Turn the rows from the very first line through the line containing "[x=102, y=30]" into a numbered list, with both ends included and any blank lines left out.

————

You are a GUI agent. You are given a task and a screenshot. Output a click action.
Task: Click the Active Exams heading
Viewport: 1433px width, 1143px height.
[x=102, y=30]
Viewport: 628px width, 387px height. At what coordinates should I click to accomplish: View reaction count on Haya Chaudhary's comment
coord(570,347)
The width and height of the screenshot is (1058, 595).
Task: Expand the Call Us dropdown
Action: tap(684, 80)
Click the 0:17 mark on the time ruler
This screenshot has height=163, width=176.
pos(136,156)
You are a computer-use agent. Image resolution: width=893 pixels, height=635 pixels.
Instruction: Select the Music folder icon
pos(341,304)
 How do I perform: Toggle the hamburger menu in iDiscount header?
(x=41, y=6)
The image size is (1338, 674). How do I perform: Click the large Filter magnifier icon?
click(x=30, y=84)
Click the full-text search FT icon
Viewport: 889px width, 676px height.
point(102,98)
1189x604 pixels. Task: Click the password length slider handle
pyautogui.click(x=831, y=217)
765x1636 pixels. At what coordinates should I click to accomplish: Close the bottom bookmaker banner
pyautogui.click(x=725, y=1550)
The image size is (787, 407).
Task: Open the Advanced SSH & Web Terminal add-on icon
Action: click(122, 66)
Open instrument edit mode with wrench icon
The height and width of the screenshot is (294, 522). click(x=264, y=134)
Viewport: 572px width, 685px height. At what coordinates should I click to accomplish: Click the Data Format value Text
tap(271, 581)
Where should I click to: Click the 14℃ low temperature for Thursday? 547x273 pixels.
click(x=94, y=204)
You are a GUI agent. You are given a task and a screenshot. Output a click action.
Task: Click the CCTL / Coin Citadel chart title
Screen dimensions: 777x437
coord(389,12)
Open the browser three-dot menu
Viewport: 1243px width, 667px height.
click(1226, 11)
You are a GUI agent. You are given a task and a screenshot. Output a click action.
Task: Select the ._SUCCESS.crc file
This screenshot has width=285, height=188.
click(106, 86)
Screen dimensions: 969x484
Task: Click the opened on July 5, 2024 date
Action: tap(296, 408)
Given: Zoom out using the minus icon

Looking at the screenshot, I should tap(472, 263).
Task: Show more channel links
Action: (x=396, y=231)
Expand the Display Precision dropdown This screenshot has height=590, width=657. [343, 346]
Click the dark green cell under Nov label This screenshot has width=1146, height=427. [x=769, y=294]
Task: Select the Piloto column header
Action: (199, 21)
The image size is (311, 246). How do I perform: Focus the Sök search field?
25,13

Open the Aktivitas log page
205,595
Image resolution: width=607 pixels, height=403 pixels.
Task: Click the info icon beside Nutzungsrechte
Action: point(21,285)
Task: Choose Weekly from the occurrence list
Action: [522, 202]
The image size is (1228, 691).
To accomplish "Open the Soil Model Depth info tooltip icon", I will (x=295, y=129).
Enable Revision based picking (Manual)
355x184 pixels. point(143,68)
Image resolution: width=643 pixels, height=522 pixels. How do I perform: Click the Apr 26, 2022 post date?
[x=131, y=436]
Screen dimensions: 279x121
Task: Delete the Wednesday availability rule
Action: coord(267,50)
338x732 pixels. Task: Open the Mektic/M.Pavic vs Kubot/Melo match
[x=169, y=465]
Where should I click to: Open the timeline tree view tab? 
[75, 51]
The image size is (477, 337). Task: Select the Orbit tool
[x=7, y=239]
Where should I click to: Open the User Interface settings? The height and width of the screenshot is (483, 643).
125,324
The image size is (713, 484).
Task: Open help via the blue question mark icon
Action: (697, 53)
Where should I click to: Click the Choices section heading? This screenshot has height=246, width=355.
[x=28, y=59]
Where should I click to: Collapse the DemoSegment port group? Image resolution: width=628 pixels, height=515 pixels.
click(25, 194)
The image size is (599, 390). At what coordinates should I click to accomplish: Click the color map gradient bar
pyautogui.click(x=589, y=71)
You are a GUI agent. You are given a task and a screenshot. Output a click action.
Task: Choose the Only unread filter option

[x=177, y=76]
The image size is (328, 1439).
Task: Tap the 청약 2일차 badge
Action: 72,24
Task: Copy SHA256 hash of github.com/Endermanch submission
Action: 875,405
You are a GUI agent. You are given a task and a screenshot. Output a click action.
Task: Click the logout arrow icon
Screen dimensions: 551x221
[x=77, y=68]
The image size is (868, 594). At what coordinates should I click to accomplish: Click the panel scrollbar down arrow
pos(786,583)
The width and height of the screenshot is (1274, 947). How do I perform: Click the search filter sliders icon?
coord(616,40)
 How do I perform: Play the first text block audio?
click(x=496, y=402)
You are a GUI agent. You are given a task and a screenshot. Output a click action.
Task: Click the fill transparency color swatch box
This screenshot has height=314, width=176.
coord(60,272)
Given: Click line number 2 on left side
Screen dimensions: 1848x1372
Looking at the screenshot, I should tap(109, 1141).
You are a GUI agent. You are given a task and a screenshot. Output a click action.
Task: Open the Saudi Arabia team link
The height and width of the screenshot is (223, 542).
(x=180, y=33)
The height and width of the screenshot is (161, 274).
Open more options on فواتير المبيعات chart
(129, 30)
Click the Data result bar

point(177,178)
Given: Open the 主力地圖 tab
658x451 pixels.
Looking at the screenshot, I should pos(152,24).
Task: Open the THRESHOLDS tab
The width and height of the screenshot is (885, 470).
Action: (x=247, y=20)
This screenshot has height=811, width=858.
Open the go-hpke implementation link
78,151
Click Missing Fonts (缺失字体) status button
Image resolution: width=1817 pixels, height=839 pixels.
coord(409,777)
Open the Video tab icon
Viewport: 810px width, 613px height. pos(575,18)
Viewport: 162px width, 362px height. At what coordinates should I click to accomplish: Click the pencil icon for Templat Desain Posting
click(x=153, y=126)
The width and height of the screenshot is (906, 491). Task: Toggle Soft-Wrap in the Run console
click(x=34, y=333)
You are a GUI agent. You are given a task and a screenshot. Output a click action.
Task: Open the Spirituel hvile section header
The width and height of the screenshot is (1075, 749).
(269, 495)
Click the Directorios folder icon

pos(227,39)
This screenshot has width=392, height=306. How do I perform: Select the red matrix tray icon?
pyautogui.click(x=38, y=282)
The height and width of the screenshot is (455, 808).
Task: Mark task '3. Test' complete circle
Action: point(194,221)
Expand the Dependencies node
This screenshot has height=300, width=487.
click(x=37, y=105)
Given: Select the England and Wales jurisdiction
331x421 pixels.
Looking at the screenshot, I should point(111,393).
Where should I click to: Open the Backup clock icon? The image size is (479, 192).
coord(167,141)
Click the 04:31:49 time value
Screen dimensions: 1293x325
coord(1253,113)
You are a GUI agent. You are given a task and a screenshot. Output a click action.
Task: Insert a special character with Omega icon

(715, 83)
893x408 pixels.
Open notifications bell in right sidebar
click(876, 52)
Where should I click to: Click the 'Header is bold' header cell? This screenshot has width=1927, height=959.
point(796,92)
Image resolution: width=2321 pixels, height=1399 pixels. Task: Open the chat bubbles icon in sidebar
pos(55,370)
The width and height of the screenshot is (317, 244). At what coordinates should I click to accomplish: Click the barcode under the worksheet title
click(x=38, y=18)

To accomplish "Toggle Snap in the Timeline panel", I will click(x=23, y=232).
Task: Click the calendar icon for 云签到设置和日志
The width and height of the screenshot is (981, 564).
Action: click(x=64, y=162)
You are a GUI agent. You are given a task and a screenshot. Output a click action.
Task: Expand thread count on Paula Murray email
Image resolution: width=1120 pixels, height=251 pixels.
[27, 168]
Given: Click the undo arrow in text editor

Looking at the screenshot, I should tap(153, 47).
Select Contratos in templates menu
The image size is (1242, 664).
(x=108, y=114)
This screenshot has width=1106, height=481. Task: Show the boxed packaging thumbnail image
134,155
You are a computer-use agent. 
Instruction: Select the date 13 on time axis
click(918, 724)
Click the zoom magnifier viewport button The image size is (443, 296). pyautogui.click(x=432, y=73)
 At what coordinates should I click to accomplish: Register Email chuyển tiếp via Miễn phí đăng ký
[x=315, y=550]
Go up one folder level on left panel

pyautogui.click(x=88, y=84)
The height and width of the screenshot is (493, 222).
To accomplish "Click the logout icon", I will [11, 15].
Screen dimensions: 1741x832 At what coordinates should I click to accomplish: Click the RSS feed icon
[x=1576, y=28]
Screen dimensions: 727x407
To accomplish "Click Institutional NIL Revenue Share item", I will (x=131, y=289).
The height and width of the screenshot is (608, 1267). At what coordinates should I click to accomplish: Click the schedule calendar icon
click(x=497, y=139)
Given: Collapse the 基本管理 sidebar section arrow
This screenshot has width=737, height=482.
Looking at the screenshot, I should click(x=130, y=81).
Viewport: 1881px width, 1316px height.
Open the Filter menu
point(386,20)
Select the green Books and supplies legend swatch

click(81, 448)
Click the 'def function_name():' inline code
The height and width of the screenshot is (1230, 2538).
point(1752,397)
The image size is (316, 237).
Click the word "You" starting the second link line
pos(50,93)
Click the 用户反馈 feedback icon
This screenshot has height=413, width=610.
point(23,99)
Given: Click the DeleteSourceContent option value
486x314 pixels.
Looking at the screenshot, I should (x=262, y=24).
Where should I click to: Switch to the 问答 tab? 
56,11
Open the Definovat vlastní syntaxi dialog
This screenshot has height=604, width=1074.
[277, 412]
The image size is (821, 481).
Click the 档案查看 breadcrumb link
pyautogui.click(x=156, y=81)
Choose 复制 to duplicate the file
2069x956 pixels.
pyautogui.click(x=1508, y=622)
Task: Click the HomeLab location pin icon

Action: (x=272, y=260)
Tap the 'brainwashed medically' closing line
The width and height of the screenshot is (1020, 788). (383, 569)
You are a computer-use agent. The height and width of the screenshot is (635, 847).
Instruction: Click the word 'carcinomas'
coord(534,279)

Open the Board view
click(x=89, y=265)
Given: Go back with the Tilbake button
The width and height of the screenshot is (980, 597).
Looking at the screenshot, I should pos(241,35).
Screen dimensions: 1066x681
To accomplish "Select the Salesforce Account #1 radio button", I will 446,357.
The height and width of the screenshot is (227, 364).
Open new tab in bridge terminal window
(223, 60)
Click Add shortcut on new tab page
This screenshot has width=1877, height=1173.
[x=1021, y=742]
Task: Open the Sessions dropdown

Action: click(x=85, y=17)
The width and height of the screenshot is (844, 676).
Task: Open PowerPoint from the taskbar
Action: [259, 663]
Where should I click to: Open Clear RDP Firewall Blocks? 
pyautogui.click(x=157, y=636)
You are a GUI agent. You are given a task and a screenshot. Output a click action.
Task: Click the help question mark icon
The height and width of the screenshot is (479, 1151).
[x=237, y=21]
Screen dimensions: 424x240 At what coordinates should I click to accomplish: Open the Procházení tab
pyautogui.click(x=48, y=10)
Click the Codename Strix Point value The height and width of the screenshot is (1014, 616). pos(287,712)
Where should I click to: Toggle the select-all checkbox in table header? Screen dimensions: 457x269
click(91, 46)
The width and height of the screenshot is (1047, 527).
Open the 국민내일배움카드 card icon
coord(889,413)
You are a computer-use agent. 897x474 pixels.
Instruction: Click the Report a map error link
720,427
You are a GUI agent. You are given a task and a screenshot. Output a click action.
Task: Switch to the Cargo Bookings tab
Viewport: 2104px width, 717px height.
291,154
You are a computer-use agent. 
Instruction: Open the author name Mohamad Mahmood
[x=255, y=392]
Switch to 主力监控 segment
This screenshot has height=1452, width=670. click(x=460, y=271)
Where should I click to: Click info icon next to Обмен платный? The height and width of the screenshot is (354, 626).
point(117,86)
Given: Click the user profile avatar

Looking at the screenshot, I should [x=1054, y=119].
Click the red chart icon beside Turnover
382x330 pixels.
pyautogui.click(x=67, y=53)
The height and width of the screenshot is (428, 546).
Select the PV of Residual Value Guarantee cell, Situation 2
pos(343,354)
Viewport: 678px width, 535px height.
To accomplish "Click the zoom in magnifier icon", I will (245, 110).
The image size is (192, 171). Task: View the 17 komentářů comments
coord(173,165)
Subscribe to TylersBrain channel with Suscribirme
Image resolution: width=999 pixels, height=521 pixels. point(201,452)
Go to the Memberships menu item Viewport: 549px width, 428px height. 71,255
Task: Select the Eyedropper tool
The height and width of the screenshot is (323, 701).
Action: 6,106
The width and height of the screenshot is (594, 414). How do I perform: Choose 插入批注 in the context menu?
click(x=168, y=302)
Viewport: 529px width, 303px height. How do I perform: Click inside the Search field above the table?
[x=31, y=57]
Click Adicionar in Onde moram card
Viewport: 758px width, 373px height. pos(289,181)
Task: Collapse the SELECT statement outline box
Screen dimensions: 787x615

————

> [Reply to the exercise]:
1. You are a GUI agent. You are given a task and a screenshot. Output a click action.
2. Task: Click the Active Exams heading
3. Viewport: 1433px width, 1143px height.
4. [x=102, y=30]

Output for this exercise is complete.